Check out this interesting AdAge article about the Dove campaign, which we've blogged about periodically over the past year or so (here, here, here, here, here and here - yes we love this campaign). You can view spots embedded in the AdAge article or on YouTube.
The article cites several "lessons" about the global campaign effort (I bolded AdAge's original text to highlight what I found interesting):
- Lesson No. 1: Say what you will about globalization, but it works for idea flows. The "Real Beauty" concept originated in Ogilvy's Dusseldorf office, then rapidly made its way to London. A London newspaper article trumpeted an underlying truth about the effort: It wasn't advertising; it was politics. This was no surprise to Dove's global brand director, Silvia Lagnado. Wanting to push the $2 billion brand further, she had commissioned the research showing that only 2% of women worldwide considered themselves beautiful. The team knew from the start its concept was politically charged, and was able to test it and refine it as they took it around the world.
- Lesson No. 2: Continual innovation is central to effective marketing. Almost as soon as the campaign entered the U.S., the agency incorporated new-media elements such as real-time voting on cellphones and tabulation display via giant billboards. So powerful was the public-relations effort that paid media was light, relative to CPG norms.
- Lesson No. 3: Dialogue is de rigeur. "We launched it as website because we wanted it to be a dialogue," Shelly Lazarus says. A conversation, she added, would not be perceived as advertising. "Instead, it's a dialogue, and a dialogue is enfranchising."
- Lesson No. 4: Even the most conventional products must take a position in a public debate. Thirty years ago, least-offensive programming dominated advertising and programming. Today, provocation is in order. The question, Shelly Lazarus says, is: "Can you have your brand lead a movement?"

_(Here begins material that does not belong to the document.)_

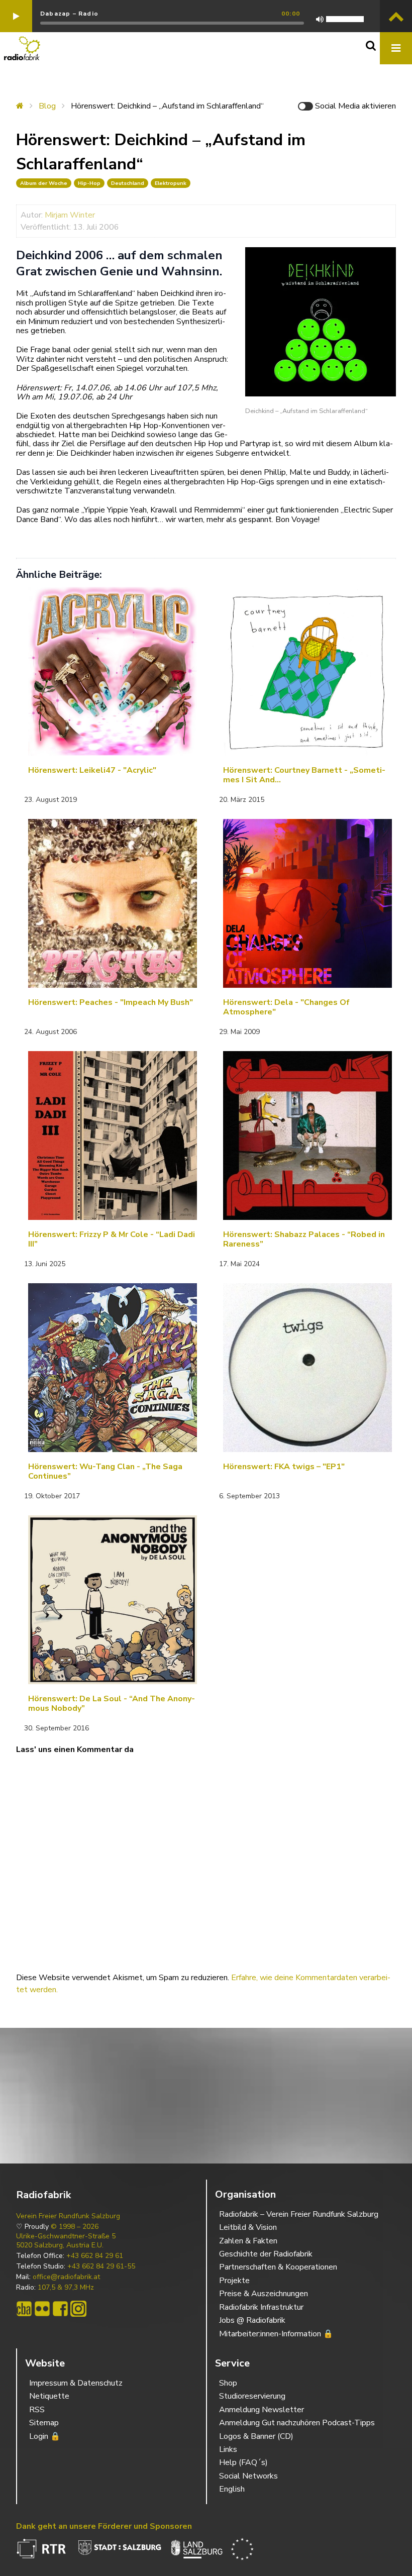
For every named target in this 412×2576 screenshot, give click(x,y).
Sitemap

What I find interesting here is the characterization of the campaign as political; I agree with the point that you're more likely to get noticed and incite engagement if you're tapping into a universal truth or hot button of some kind, instead of just bellowing about your brand attributes. This is why we spend so much time talking about context, backing away from the value proposition and thinking about the larger world our consumer inhabits.
We also spend a lot of time thinking about how to pivot from talking to just one person (woman!) at a time to unlocking a productive chain of communication that can yield brand evangelists and "movements." Clearly thinking about marketing campaigns more like their political brethren will help us.